[Task directions] Every line of the data below should be printed exactly.

[Data for review]
━━━━━━━━━━━━━━━━
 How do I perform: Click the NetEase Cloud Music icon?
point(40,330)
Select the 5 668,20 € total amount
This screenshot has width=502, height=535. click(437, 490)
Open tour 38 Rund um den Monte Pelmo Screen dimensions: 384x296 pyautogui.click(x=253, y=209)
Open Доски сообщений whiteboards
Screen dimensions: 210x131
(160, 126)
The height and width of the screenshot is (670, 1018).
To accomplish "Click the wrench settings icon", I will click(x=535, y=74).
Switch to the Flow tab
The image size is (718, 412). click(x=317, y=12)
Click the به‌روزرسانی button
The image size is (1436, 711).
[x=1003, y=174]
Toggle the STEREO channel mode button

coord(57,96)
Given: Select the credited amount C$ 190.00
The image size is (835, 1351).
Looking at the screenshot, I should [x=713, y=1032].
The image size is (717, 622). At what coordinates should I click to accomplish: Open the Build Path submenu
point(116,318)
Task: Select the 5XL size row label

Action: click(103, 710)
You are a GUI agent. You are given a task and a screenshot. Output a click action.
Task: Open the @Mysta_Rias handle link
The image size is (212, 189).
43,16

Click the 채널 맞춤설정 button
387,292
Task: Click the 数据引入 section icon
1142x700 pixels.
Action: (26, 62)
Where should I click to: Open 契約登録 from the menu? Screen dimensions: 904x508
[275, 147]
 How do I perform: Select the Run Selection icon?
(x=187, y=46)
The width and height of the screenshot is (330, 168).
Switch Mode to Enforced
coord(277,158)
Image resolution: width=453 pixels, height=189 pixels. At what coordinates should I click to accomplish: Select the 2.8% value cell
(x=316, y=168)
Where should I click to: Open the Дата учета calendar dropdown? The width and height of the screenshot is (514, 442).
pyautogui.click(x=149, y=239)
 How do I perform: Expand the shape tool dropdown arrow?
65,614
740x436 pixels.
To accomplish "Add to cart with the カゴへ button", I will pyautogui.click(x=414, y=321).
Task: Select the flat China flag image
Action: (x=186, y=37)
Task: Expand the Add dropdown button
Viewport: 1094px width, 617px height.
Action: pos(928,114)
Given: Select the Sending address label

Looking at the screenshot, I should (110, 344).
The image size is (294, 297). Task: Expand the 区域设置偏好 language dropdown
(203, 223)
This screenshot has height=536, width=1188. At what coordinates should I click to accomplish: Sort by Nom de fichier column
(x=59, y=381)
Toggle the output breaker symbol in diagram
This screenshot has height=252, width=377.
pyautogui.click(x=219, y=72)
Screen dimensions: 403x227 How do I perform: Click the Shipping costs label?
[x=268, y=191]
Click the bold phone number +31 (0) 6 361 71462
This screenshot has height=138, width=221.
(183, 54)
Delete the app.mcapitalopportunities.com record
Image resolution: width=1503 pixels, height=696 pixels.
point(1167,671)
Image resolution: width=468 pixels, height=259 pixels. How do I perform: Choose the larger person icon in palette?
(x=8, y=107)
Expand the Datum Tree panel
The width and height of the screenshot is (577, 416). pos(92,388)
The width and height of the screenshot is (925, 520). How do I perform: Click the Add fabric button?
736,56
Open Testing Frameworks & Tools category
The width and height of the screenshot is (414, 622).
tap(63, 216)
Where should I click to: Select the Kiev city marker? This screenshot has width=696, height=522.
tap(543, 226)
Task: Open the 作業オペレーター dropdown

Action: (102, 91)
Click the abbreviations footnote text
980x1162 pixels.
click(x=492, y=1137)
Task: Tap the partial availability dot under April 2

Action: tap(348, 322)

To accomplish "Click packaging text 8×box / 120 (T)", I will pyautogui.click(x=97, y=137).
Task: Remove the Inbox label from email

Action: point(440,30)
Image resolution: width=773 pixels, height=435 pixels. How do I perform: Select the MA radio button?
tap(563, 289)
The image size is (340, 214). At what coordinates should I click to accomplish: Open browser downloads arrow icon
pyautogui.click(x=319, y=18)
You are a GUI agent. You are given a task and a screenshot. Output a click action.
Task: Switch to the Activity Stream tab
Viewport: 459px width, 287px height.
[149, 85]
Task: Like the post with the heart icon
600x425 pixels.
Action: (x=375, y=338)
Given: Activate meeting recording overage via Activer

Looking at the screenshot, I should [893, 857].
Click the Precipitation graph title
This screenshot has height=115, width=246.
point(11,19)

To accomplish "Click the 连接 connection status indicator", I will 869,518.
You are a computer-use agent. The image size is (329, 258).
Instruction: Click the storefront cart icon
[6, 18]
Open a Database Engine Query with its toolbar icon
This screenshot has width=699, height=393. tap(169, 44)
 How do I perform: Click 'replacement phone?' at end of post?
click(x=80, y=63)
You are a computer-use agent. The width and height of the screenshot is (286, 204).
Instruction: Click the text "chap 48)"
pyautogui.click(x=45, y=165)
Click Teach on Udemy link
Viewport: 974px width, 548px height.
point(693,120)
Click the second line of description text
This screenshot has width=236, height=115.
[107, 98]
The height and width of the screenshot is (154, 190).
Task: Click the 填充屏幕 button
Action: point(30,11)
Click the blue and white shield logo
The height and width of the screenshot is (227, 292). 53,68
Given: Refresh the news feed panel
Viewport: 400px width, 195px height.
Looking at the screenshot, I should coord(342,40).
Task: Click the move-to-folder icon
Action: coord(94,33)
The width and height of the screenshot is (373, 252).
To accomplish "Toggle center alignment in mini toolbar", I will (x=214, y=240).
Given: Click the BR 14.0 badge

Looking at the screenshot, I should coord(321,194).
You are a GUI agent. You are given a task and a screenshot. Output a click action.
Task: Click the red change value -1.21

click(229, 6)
━━━━━━━━━━━━━━━━
[Response to this task]
 How do I perform: Click the NetEase Cloud Music icon?
point(40,330)
Select the 5 668,20 € total amount
This screenshot has width=502, height=535. click(437, 490)
Open tour 38 Rund um den Monte Pelmo Screen dimensions: 384x296 pyautogui.click(x=253, y=209)
Open Доски сообщений whiteboards
Screen dimensions: 210x131
(160, 126)
The height and width of the screenshot is (670, 1018).
To accomplish "Click the wrench settings icon", I will click(x=535, y=74).
Switch to the Flow tab
The image size is (718, 412). click(x=317, y=12)
Click the به‌روزرسانی button
The image size is (1436, 711).
[x=1003, y=174]
Toggle the STEREO channel mode button

coord(57,96)
Given: Select the credited amount C$ 190.00
The image size is (835, 1351).
Looking at the screenshot, I should [x=713, y=1032].
The image size is (717, 622). At what coordinates should I click to accomplish: Open the Build Path submenu
point(116,318)
Task: Select the 5XL size row label

Action: click(103, 710)
You are a GUI agent. You are given a task and a screenshot. Output a click action.
Task: Open the @Mysta_Rias handle link
The image size is (212, 189).
43,16

Click the 채널 맞춤설정 button
387,292
Task: Click the 数据引入 section icon
1142x700 pixels.
Action: (26, 62)
Where should I click to: Open 契約登録 from the menu? Screen dimensions: 904x508
[275, 147]
 How do I perform: Select the Run Selection icon?
(x=187, y=46)
The width and height of the screenshot is (330, 168).
Switch Mode to Enforced
coord(277,158)
Image resolution: width=453 pixels, height=189 pixels. At what coordinates should I click to accomplish: Select the 2.8% value cell
(x=316, y=168)
Where should I click to: Open the Дата учета calendar dropdown? The width and height of the screenshot is (514, 442).
pyautogui.click(x=149, y=239)
 How do I perform: Expand the shape tool dropdown arrow?
65,614
740x436 pixels.
To accomplish "Add to cart with the カゴへ button", I will pyautogui.click(x=414, y=321).
Task: Select the flat China flag image
Action: (x=186, y=37)
Task: Expand the Add dropdown button
Viewport: 1094px width, 617px height.
Action: pos(928,114)
Given: Select the Sending address label

Looking at the screenshot, I should (110, 344).
The image size is (294, 297). Task: Expand the 区域设置偏好 language dropdown
(203, 223)
This screenshot has height=536, width=1188. At what coordinates should I click to accomplish: Sort by Nom de fichier column
(x=59, y=381)
Toggle the output breaker symbol in diagram
This screenshot has height=252, width=377.
pyautogui.click(x=219, y=72)
Screen dimensions: 403x227 How do I perform: Click the Shipping costs label?
[x=268, y=191]
Click the bold phone number +31 (0) 6 361 71462
This screenshot has height=138, width=221.
(183, 54)
Delete the app.mcapitalopportunities.com record
Image resolution: width=1503 pixels, height=696 pixels.
point(1167,671)
Image resolution: width=468 pixels, height=259 pixels. How do I perform: Choose the larger person icon in palette?
(x=8, y=107)
Expand the Datum Tree panel
The width and height of the screenshot is (577, 416). pos(92,388)
The width and height of the screenshot is (925, 520). How do I perform: Click the Add fabric button?
736,56
Open Testing Frameworks & Tools category
The width and height of the screenshot is (414, 622).
tap(63, 216)
Where should I click to: Select the Kiev city marker? This screenshot has width=696, height=522.
tap(543, 226)
Task: Open the 作業オペレーター dropdown

Action: (102, 91)
Click the abbreviations footnote text
980x1162 pixels.
click(x=492, y=1137)
Task: Tap the partial availability dot under April 2

Action: tap(348, 322)

To accomplish "Click packaging text 8×box / 120 (T)", I will pyautogui.click(x=97, y=137).
Task: Remove the Inbox label from email

Action: point(440,30)
Image resolution: width=773 pixels, height=435 pixels. How do I perform: Select the MA radio button?
tap(563, 289)
The image size is (340, 214). At what coordinates should I click to accomplish: Open browser downloads arrow icon
pyautogui.click(x=319, y=18)
You are a GUI agent. You are given a task and a screenshot. Output a click action.
Task: Switch to the Activity Stream tab
Viewport: 459px width, 287px height.
[149, 85]
Task: Like the post with the heart icon
600x425 pixels.
Action: (x=375, y=338)
Given: Activate meeting recording overage via Activer

Looking at the screenshot, I should [893, 857].
Click the Precipitation graph title
This screenshot has height=115, width=246.
point(11,19)

To accomplish "Click the 连接 connection status indicator", I will 869,518.
You are a computer-use agent. The image size is (329, 258).
Instruction: Click the storefront cart icon
[6, 18]
Open a Database Engine Query with its toolbar icon
This screenshot has width=699, height=393. tap(169, 44)
 How do I perform: Click 'replacement phone?' at end of post?
click(x=80, y=63)
You are a computer-use agent. The width and height of the screenshot is (286, 204).
Instruction: Click the text "chap 48)"
pyautogui.click(x=45, y=165)
Click Teach on Udemy link
Viewport: 974px width, 548px height.
point(693,120)
Click the second line of description text
This screenshot has width=236, height=115.
[107, 98]
The height and width of the screenshot is (154, 190).
Task: Click the 填充屏幕 button
Action: point(30,11)
Click the blue and white shield logo
The height and width of the screenshot is (227, 292). 53,68
Given: Refresh the news feed panel
Viewport: 400px width, 195px height.
Looking at the screenshot, I should coord(342,40).
Task: Click the move-to-folder icon
Action: coord(94,33)
The width and height of the screenshot is (373, 252).
To accomplish "Toggle center alignment in mini toolbar", I will (x=214, y=240).
Given: Click the BR 14.0 badge

Looking at the screenshot, I should coord(321,194).
You are a GUI agent. You are given a task and a screenshot. Output a click action.
Task: Click the red change value -1.21

click(229, 6)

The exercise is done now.